== Problem to work on ==
Please write out everything from the line containing "The height and width of the screenshot is (380, 725)." down to the final line below, copying each one exactly.

== Material provided ==
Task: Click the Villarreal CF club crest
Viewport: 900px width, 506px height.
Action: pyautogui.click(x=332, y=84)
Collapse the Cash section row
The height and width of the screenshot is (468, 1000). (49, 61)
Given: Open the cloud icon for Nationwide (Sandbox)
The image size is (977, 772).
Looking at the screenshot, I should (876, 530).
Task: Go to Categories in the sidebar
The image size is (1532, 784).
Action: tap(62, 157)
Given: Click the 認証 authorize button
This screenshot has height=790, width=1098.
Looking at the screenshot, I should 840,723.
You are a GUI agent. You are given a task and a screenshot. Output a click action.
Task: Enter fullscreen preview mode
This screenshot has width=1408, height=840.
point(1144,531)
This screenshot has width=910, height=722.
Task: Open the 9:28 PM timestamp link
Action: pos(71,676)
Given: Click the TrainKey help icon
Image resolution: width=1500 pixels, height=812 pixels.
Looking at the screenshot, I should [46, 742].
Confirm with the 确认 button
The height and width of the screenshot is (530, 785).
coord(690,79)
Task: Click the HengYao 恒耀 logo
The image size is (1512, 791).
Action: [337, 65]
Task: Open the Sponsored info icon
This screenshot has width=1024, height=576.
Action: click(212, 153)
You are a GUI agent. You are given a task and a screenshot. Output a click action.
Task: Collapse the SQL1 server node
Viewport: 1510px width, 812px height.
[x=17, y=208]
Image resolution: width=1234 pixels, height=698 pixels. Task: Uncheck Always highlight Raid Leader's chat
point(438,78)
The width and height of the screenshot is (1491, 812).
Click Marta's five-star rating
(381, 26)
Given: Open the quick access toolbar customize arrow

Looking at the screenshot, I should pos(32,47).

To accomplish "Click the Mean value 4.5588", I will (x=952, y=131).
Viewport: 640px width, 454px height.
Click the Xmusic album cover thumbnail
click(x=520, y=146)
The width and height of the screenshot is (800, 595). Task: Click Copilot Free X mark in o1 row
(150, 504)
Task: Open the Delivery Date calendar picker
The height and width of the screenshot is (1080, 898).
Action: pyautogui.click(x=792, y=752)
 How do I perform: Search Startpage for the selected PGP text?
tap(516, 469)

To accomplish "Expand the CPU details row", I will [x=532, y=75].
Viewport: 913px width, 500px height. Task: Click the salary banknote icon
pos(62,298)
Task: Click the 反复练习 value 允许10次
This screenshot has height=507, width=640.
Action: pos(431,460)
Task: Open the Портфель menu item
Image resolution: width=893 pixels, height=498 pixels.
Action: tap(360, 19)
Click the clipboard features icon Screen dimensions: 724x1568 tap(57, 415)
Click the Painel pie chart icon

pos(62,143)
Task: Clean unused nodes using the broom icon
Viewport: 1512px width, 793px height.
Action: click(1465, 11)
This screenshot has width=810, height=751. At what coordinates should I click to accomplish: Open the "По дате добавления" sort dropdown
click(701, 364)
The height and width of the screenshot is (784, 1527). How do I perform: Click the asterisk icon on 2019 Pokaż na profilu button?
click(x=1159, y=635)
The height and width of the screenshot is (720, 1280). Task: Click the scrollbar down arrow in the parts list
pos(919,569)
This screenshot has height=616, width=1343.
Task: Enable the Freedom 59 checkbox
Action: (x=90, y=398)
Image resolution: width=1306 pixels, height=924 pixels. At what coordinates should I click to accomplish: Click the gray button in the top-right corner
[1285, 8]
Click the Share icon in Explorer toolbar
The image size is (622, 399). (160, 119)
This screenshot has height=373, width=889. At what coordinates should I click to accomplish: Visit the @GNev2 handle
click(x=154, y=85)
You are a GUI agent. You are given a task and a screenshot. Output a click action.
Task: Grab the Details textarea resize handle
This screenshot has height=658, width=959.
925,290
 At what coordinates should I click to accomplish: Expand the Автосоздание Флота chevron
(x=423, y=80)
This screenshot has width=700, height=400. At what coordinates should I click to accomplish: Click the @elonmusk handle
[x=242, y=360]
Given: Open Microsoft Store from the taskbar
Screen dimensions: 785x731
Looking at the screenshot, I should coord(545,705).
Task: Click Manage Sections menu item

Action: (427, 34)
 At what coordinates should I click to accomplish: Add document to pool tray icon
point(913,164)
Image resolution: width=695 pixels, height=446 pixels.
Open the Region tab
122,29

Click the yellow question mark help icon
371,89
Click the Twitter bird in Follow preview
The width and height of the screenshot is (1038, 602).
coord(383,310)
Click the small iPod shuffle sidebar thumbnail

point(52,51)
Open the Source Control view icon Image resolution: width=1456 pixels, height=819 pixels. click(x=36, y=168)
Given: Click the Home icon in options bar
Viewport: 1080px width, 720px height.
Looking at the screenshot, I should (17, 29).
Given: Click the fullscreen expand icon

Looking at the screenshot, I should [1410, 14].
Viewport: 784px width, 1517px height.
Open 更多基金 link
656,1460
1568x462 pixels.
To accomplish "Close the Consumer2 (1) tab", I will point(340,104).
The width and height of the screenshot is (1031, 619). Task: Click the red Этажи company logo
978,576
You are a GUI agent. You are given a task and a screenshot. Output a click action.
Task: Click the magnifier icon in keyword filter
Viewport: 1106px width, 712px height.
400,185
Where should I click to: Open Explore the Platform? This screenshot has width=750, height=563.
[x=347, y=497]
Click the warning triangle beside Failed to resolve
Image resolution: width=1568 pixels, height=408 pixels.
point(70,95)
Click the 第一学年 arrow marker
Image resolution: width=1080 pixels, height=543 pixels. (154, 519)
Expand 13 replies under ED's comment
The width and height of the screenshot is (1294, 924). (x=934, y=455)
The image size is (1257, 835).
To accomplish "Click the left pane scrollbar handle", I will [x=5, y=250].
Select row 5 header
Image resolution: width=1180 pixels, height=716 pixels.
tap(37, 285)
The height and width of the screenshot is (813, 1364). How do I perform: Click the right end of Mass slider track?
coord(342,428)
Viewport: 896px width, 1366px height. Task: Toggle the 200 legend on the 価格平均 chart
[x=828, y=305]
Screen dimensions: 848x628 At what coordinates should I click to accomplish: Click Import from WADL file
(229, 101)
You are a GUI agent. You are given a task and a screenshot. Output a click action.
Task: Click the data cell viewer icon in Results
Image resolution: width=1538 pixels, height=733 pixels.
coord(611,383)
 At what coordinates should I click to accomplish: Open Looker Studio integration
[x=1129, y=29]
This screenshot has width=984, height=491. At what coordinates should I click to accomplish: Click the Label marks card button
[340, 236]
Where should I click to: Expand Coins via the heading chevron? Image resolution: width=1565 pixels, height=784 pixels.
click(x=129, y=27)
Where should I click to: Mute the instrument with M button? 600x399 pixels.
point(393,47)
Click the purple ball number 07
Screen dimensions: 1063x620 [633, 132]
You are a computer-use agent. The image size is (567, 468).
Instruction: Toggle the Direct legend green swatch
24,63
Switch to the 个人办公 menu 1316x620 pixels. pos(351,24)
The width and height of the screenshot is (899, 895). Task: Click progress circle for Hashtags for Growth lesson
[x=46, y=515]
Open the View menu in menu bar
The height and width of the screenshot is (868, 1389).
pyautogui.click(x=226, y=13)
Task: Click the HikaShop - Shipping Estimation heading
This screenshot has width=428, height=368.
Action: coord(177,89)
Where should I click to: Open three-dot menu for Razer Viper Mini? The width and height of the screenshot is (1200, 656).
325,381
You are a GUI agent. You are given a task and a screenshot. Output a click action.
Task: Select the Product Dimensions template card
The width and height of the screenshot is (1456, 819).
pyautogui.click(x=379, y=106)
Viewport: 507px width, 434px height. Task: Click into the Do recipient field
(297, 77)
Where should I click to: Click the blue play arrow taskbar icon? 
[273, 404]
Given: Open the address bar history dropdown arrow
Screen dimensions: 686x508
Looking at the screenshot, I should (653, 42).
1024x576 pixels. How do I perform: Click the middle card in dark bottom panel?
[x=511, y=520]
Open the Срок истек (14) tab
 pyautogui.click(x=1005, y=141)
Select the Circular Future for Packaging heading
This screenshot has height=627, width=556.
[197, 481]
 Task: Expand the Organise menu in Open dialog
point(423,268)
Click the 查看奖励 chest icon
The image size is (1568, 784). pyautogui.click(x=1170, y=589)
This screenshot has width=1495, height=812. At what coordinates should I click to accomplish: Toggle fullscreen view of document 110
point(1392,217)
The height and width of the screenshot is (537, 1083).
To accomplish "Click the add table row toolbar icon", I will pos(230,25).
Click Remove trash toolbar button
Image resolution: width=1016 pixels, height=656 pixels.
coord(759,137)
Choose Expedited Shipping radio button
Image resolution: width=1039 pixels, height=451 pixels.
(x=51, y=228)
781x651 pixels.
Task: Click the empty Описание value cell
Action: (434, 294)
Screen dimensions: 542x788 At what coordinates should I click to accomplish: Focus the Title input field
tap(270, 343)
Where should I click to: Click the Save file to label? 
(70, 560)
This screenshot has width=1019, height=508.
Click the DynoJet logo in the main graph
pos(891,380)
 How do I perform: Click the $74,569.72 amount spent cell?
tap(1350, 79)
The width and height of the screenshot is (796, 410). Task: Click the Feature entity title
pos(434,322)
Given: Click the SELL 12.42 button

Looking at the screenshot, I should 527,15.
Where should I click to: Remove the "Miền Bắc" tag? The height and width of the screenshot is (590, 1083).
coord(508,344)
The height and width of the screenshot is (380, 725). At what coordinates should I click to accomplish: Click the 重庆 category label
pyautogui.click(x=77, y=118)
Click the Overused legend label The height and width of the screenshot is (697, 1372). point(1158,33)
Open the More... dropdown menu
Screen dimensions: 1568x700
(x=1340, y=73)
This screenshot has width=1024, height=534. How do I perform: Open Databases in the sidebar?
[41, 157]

== Answer to this problem ==
The height and width of the screenshot is (380, 725). At what coordinates should I click to accomplish: Click the 重庆 category label
pyautogui.click(x=77, y=118)
Click the Overused legend label The height and width of the screenshot is (697, 1372). point(1158,33)
Open the More... dropdown menu
Screen dimensions: 1568x700
(x=1340, y=73)
This screenshot has width=1024, height=534. How do I perform: Open Databases in the sidebar?
[41, 157]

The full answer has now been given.